What you are asked to do -> Beginning at the line that contains "You are a GUI", reproduce the entries below exactly, ending with the line that contains "Click the blue question mark dialog icon". Omit each picture.

Extracted entries ->

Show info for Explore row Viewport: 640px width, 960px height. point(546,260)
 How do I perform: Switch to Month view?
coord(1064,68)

---

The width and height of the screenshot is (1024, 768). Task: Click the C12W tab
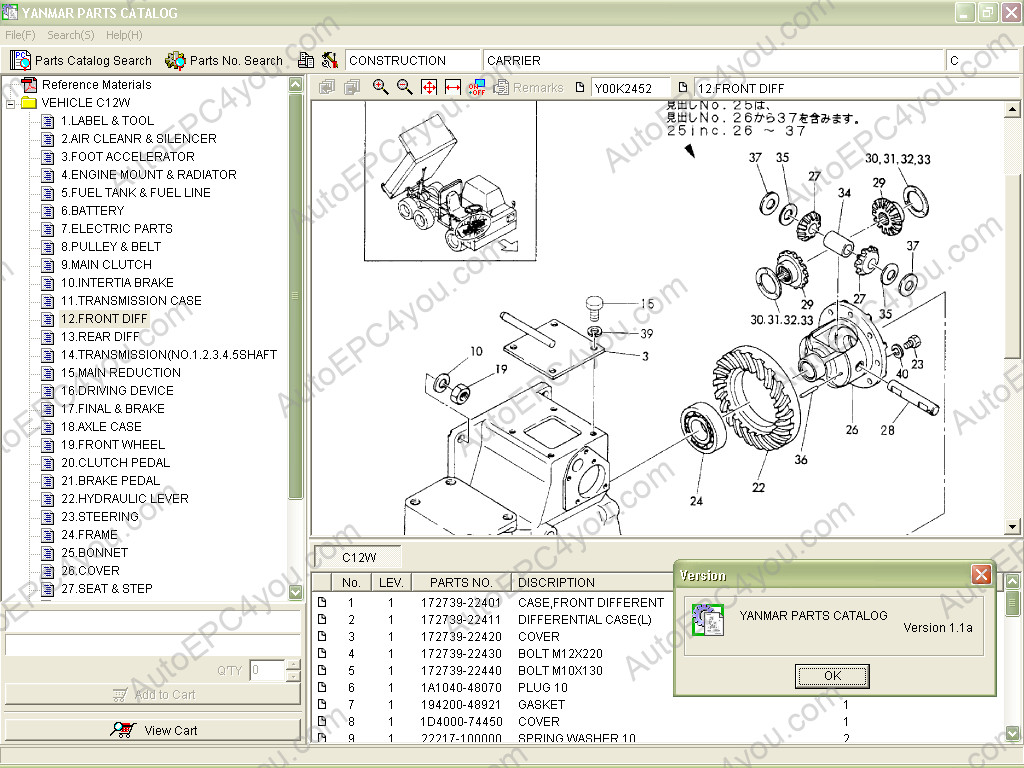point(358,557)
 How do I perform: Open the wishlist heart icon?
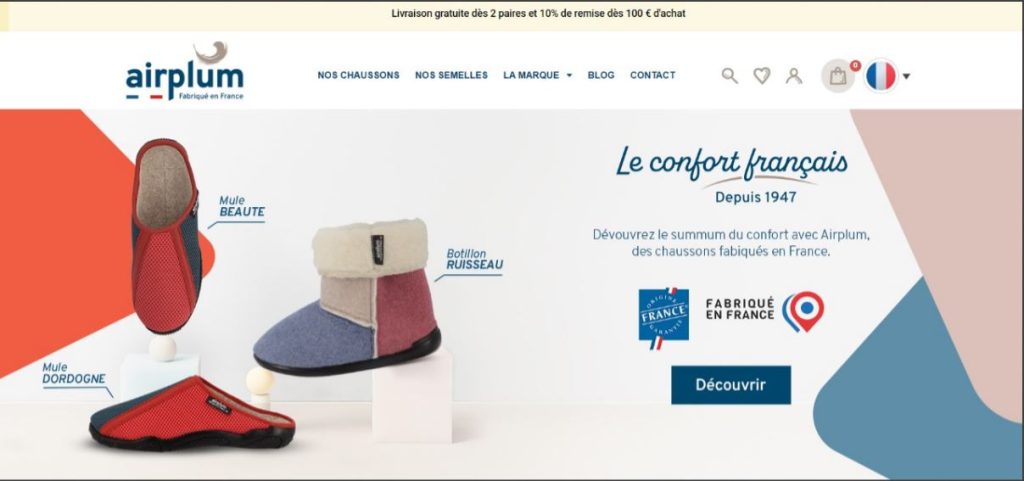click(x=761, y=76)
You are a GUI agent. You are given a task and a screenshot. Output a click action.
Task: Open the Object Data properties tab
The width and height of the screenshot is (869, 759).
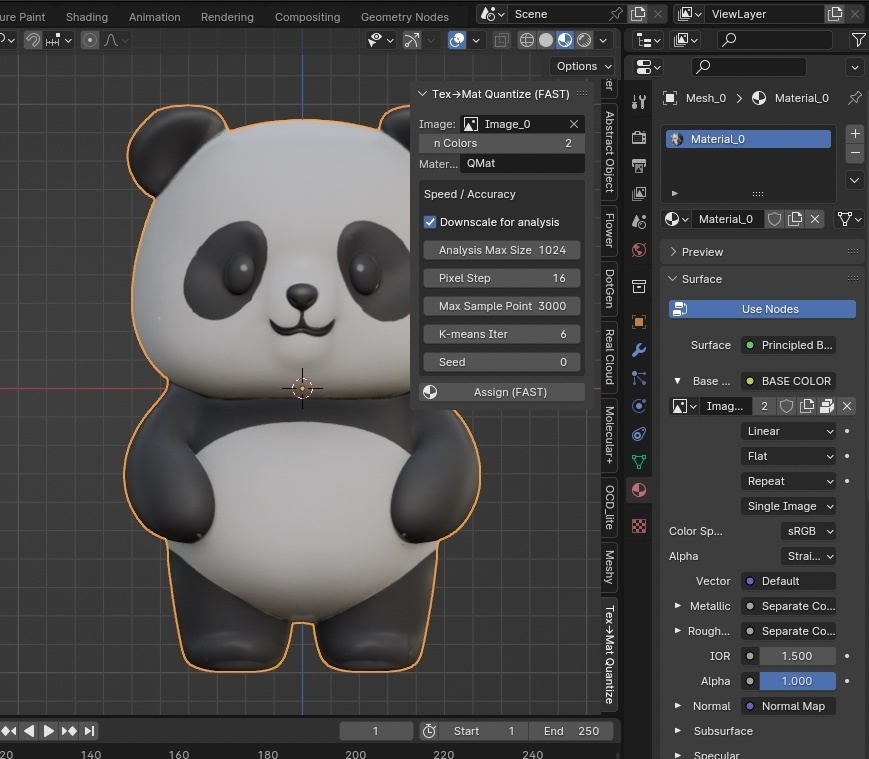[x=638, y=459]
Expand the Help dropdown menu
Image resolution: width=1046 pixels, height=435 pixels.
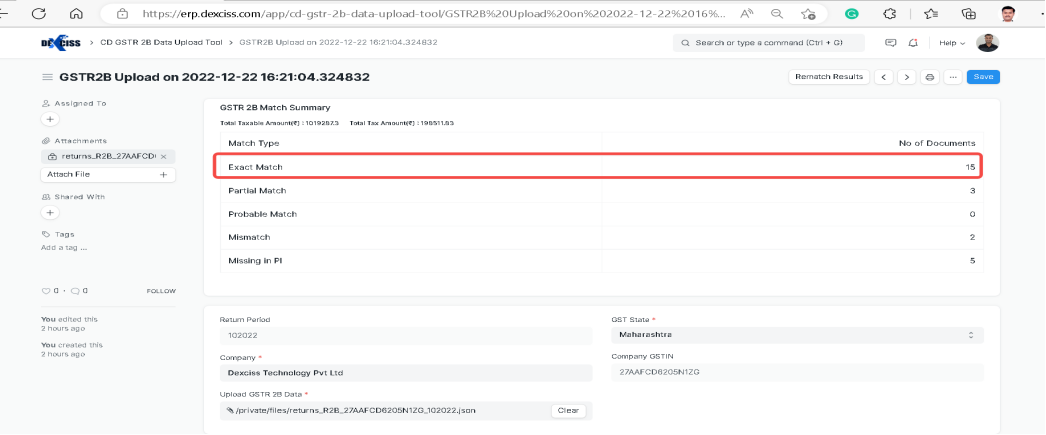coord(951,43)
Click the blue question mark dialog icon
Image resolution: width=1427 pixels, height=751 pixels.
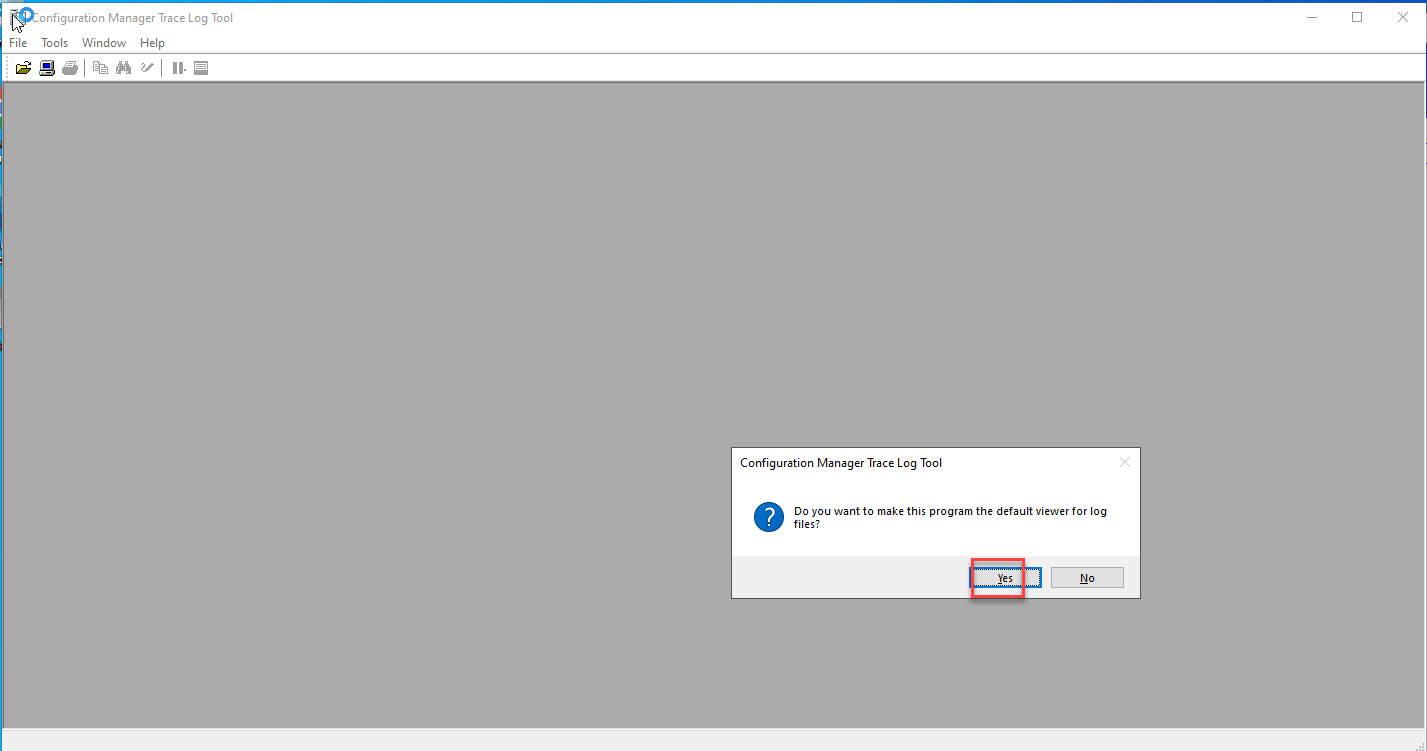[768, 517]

Exercise solution ->
You are a GUI agent. You are given a task and a screenshot. Output a click action.
Task: Open the Object Data properties tab
The width and height of the screenshot is (869, 759).
[x=638, y=459]
Expand the Help dropdown menu
Image resolution: width=1046 pixels, height=435 pixels.
coord(951,43)
Click the blue question mark dialog icon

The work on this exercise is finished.